Vogel contends that during his internal exile Deng concluded that something had gone systemically wrong with China: it was economically backward and isolated from the international scene; its people were poorly educated. China under Deng became an increasingly urban society. And following Deng’s view that corruption crackdowns limit growth, many officials, Vogel writes, “found ways not only to enrich China, but also to enrich themselves.” The result, he says, is that China is more corrupt than ever and its environment more polluted.
While Deng believed that science and technology were important — as have many Chinese reformers since the late 19th century — he feared that the humanities and social sciences could be seedbeds of heterodoxy; he never hesitated in punishing intellectuals, whose divergent views could “lead to demonstrations that disrupt public order.” It is telling that for Deng perhaps the worst development in the Communist world after Tiananmen was the execution on Dec. 25, 1989, of the Romanian dictator Nicolae Ceausescu and his wife.

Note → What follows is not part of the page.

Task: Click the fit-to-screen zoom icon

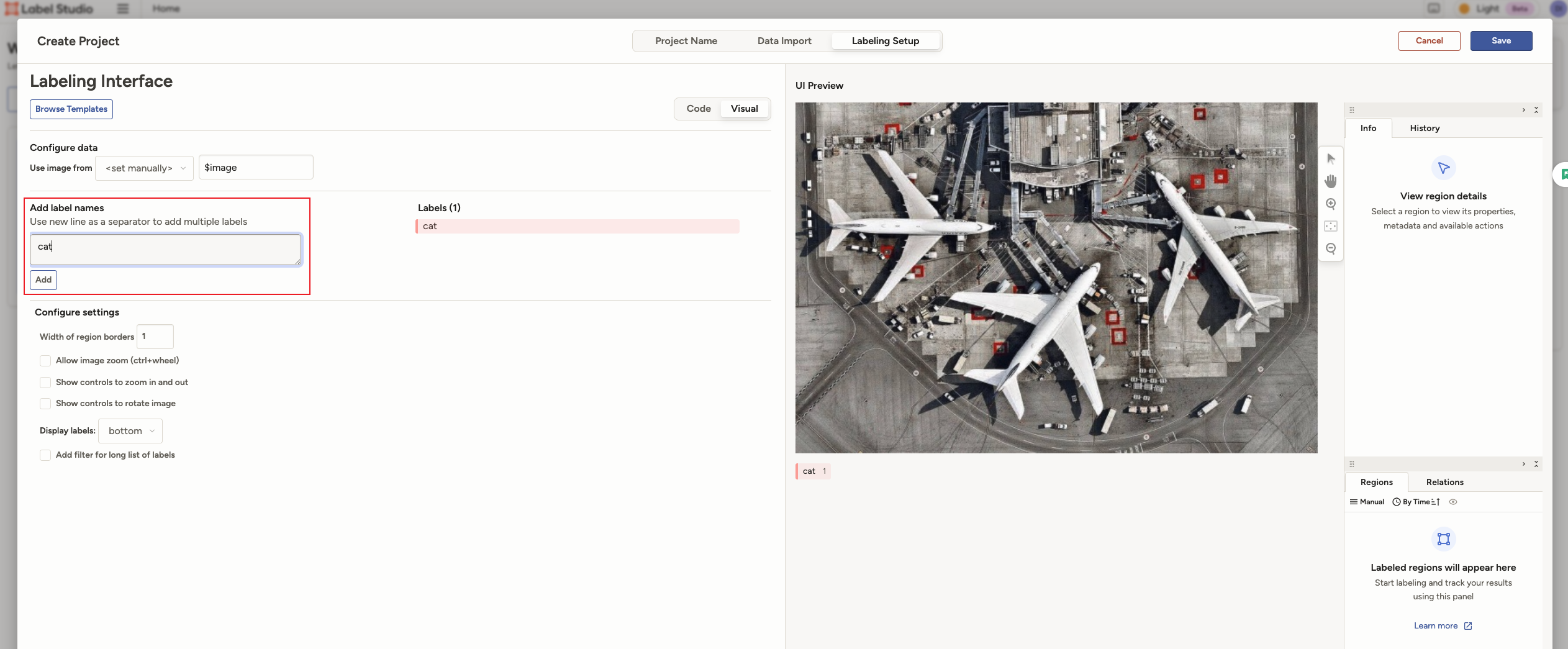Action: tap(1331, 226)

Ceausescu was the only Eastern European leader whose troops had fired on civilians.
Vogel calls Tiananmen a “tragedy,” and quotes Deng brushing aside doubts from colleagues that using troops to smash the uprising would disturb foreigners; “Westerners would forget.” Actually, it is young Chinese for whom the demonstrations in over 300 cities are a dim fact absent from their history lessons. Vogel’s account of the crackdown is largely accurate, although he omits the shooting down on Sunday morning of many parents milling about at the edge of the square, searching for their children. In this, as in other parts of this narrative, Vogel could have spoken with journalists who were there, and not just read their accounts. (I declare an interest; I saw these events.) What is disappointing is Vogel’s comments about why “the tragedy in Tiananmen Square evoked a massive outcry in the West, far greater than previous tragedies in Asia of comparable scale.”

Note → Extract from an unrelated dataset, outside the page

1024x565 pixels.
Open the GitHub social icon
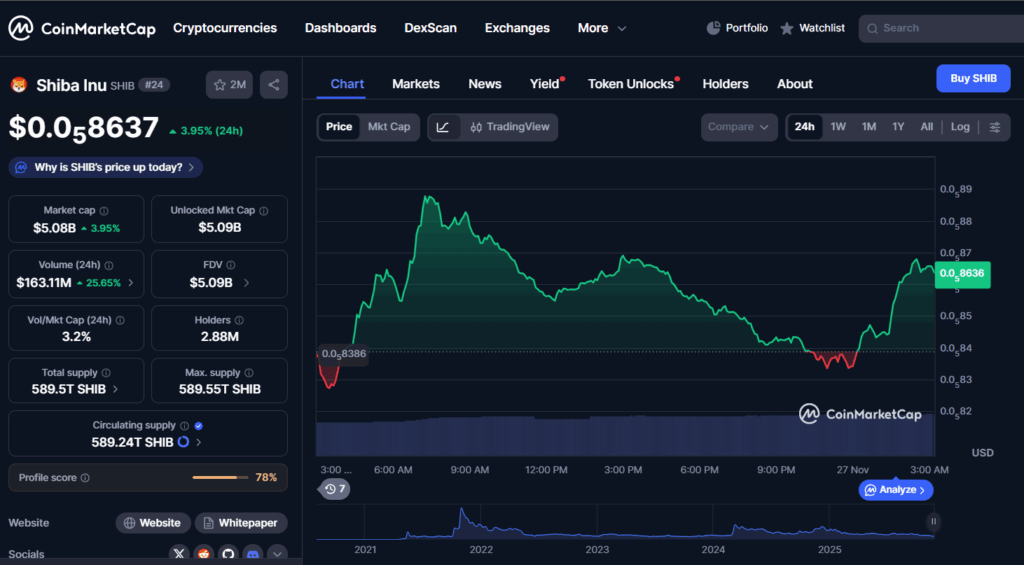[x=228, y=553]
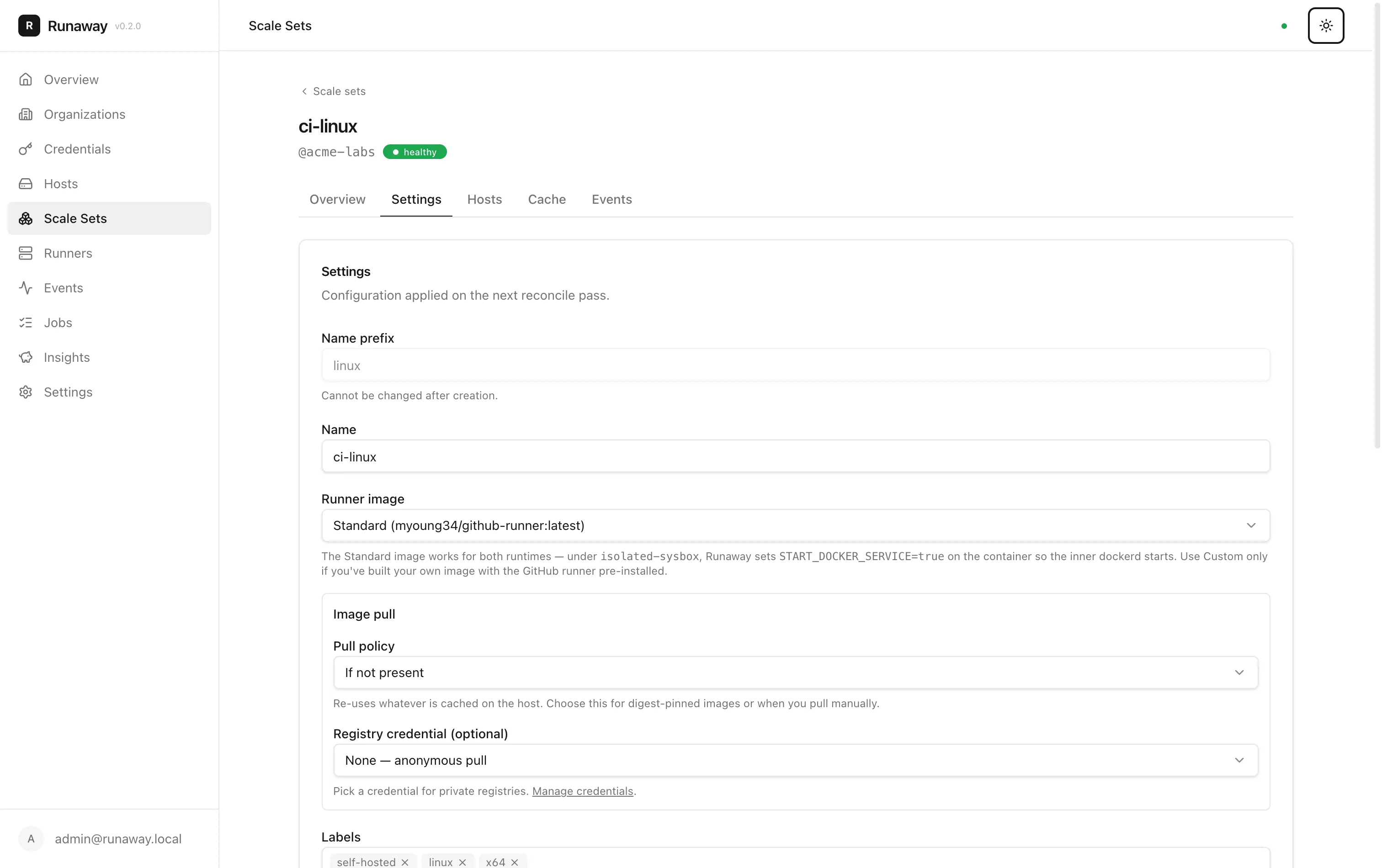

Part of the answer, Vogel correctly says, citing another scholar, was the real-time television in Tiananmen. Then he perplexingly adds that viewers “interpreted” what they saw “as an assault on the American myth that economic, intellectual and political freedom will always triumph. Many foreigners came to see Deng as a villainous enemy of freedom who crushed the heroic students.” Furthermore, Vogel contends, for foreign reporters the Tiananmen uprising “was the most exciting time of their careers.” Such comments are unworthy of a serious scholar. He states flatly that “Deng was not vindictive.” If he means Deng didn’t order his adversaries and critics killed, that is true — as far as individuals are concerned. But Deng never shrank, either in Mao’s time or his own, from causing the murder of large numbers of anonymous people.

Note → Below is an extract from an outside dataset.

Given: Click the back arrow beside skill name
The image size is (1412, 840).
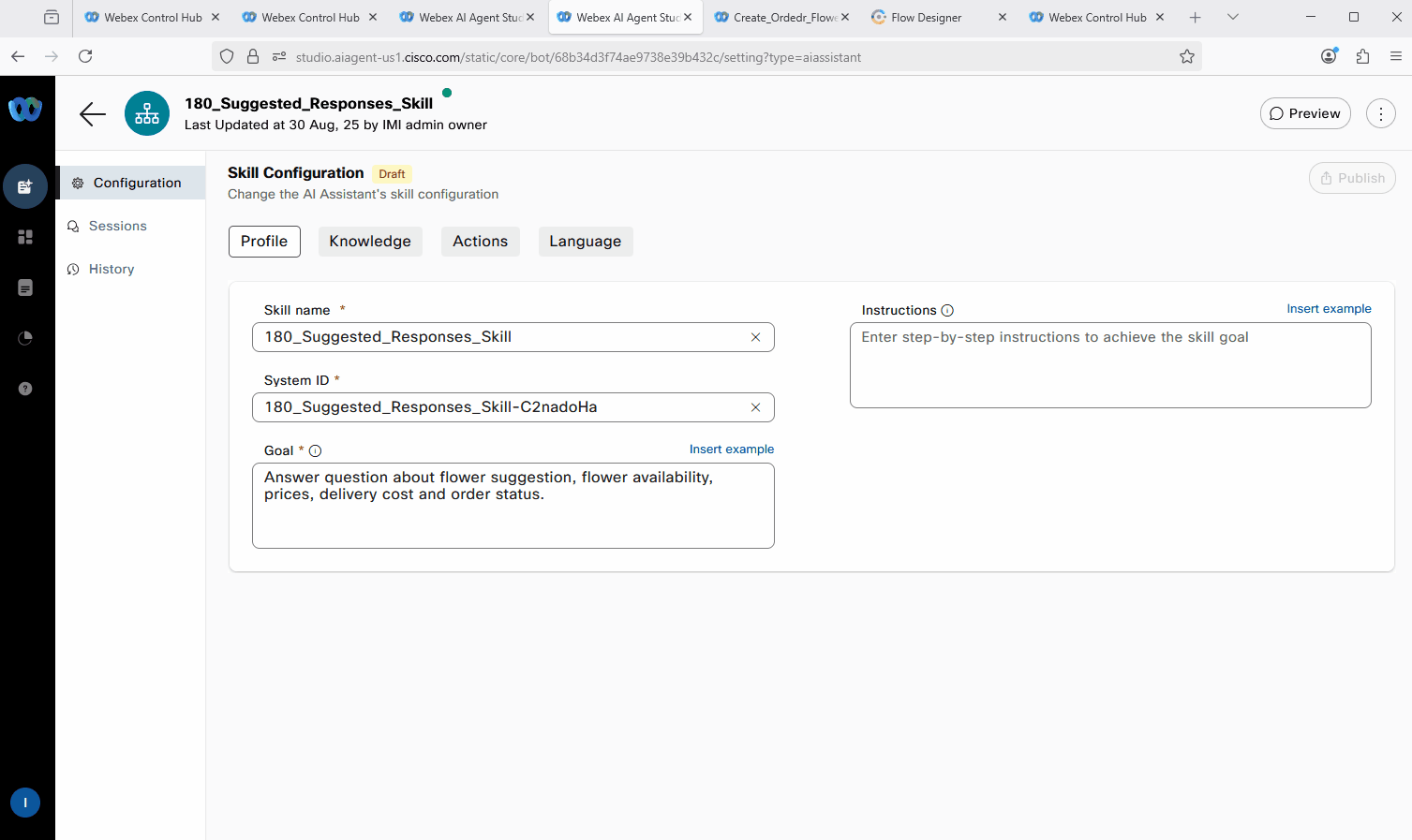Looking at the screenshot, I should tap(93, 114).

The most valuable part of Vogel’s account is his survey of Deng’s economic reforms; they made a substantial portion of Chinese better-off, and propelled China onto the international stage. But the party has obscured the millions of deaths that occurred during the Maoist decades. In the end, what shines out from Vogel’s wide-ranging biography is the true answer to his two questions: for most of his long career Deng Xiaoping did less forChina than he did to it.
Jonathan Mirsky is a journalist and historian specializing in China.